One of the goals of the U.S. Army Aviation and Missile Command Data and Analytics Center, established in September, is to establish, formalize and govern data and analytics processes. Part of that is increasing the data literacy across the AMCOM workforce.
“It’s a skillset,” said Francisco “Frank” Villanueva, AMCOM chief data steward. “People think of data literacy and they think of the technical aspect: ‘What tools do I need?’ … [But] to be data literate means that you understand how to read, analyze and answer a question with [given] data.”
The way Villanueva sees it, the more the workforce understands where data comes from and how to use it, the more efficient employees will be in providing answers and applying the available data in context.
AMCOM’s Data and Analytics Strategy was recently signed by the commanding general and it outlines elements that will create an enduring and outcome-driven strategy.
“I hope we all begin to place more emphasis on our data quality,” said Maj. Gen. Todd Royar, AMCOM commander. “Just a few individuals unintentionally entering incorrect data may result in some really poor decisions and none of us want that.”

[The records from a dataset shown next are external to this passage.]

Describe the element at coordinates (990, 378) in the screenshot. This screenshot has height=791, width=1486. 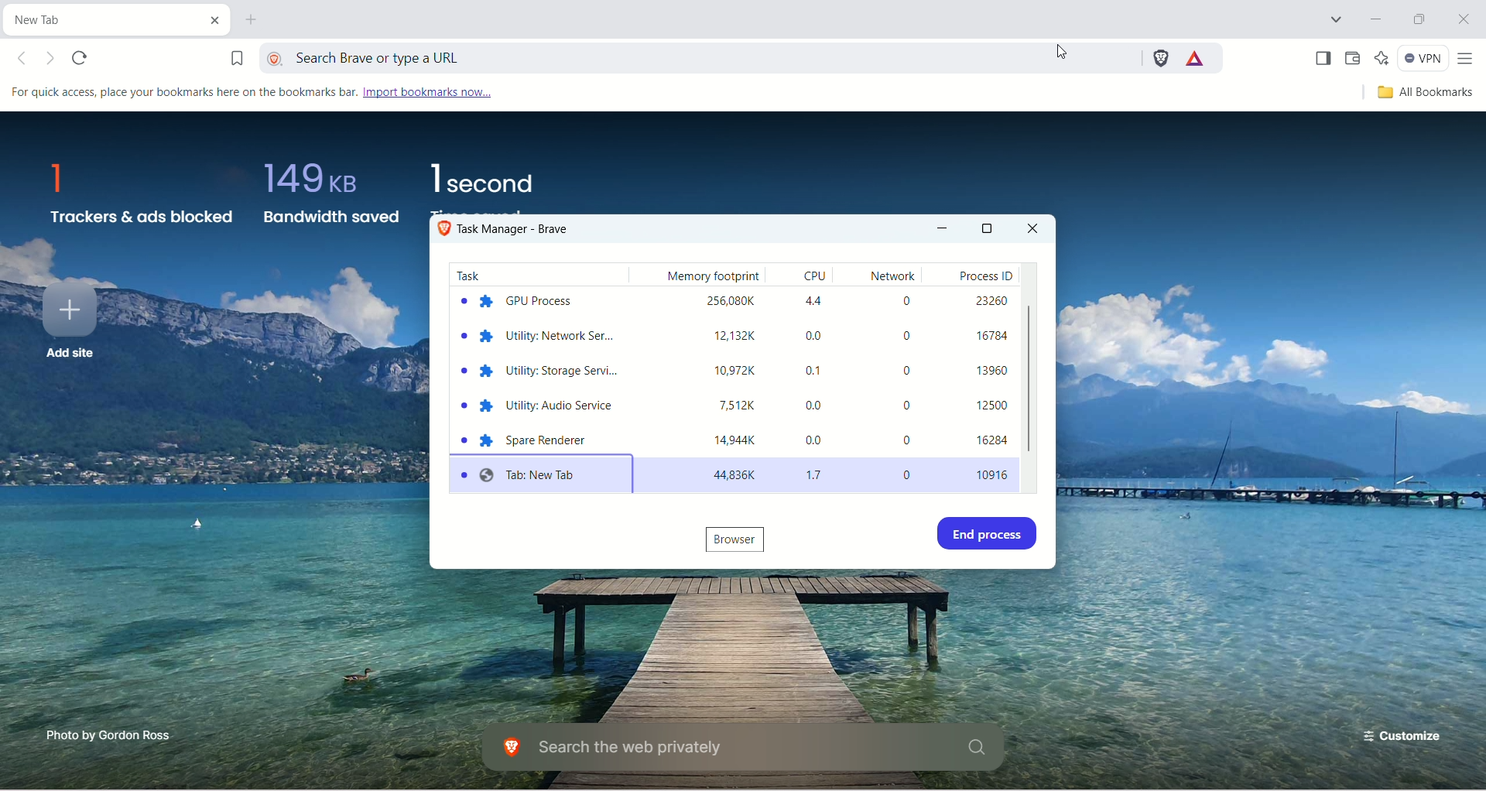
I see `process ID` at that location.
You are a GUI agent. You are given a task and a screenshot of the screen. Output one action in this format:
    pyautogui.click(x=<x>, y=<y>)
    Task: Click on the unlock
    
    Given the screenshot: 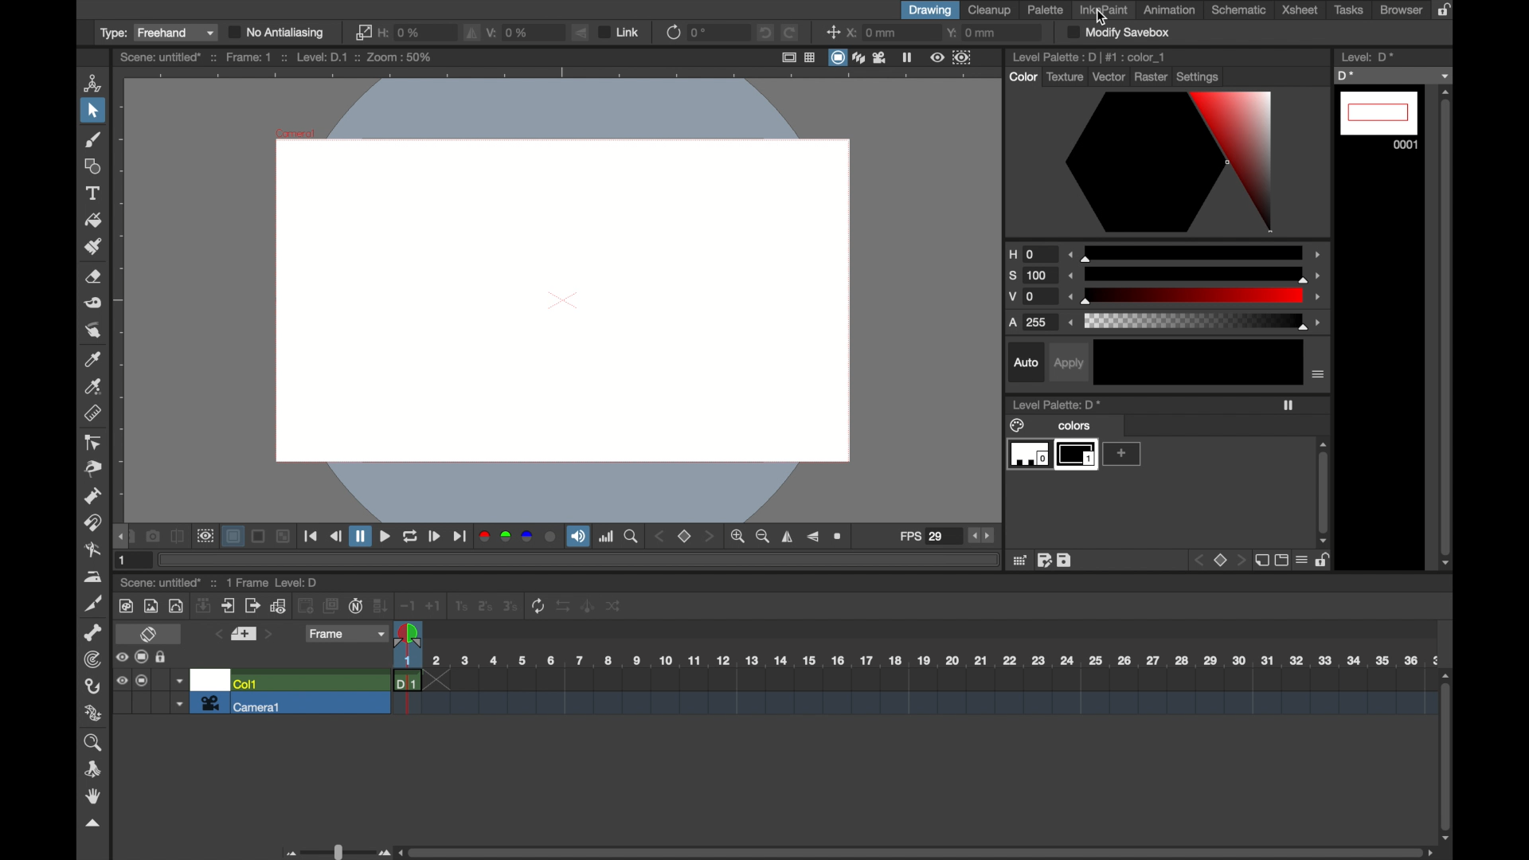 What is the action you would take?
    pyautogui.click(x=162, y=659)
    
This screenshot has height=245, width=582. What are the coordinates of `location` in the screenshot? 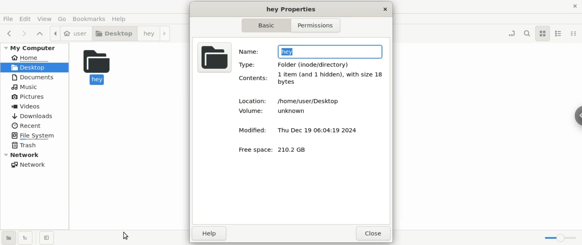 It's located at (250, 100).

The first step in creating a data-fluent organization is an assessment of the skillsets applicable to the work completed in AMCOM.
“Not everybody can become a data scientist,” Villanueva said “There are different levels of needs and requirements.” He said AMCOM will look at how many data scientists are needed versus how many people only need to understand data and become data fluent.
The assessment may involve a third party to ensure there’s no bias in the decisions being made and to make sure AMCOM’s Data and Analytics Center is not focusing on one area but that policies apply to the entire organization.
Once a baseline is established, the goal is to develop a program applicable to all, regardless of whether employees are logistics specialists, contractors or in any other category.
Villanueva said the training won’t be about teaching things like Excel or Power BI, which Microsoft explains is “a collection of software services, apps, and connectors that work together to turn your unrelated sources of data into coherent, visually immersive, and interactive insights.”
“The initial phases are going to be very basic – introductory, if you will,” he said. “We have to identify people that need to be data fluent versus people that need to be data smart versus the people that need to be data experts.”
AMCOM’s chief data steward said people are sometimes hesitant to embrace technology that is new to them, but they shouldn’t be in this case.
“It’s completely opposite,” Villanueva said. “Data fluency is not technical in nature – it’s a skill. Some people see data as a language, so you’re trying to learn a new language. So how do I apply and answer questions with this new language that I have, which is data? Don’t look at that as a tool or technology or a computer; look at it as a new way to speak.”
Within the next 12 to 18 months, Villanueva said there should be training in place to assist AMCOM employees as they strive for data literacy. Conversations are underway with AMCOM G-1 to establish a training program.
“The whole point of data fluency is that we will be more efficient when we speak about data and how we use data,” he said. “It will be an enduring effort and it will be maturing along the way and [we will] continue to [assess] what intermediate and advanced training will look like.”
“The good and bad thing about technology is that every day somebody finds a better way to do things, so it’s ever-evolving,” he said. “The technologies are going to mature and are going to evolve, but the principles of data literacy will not change.”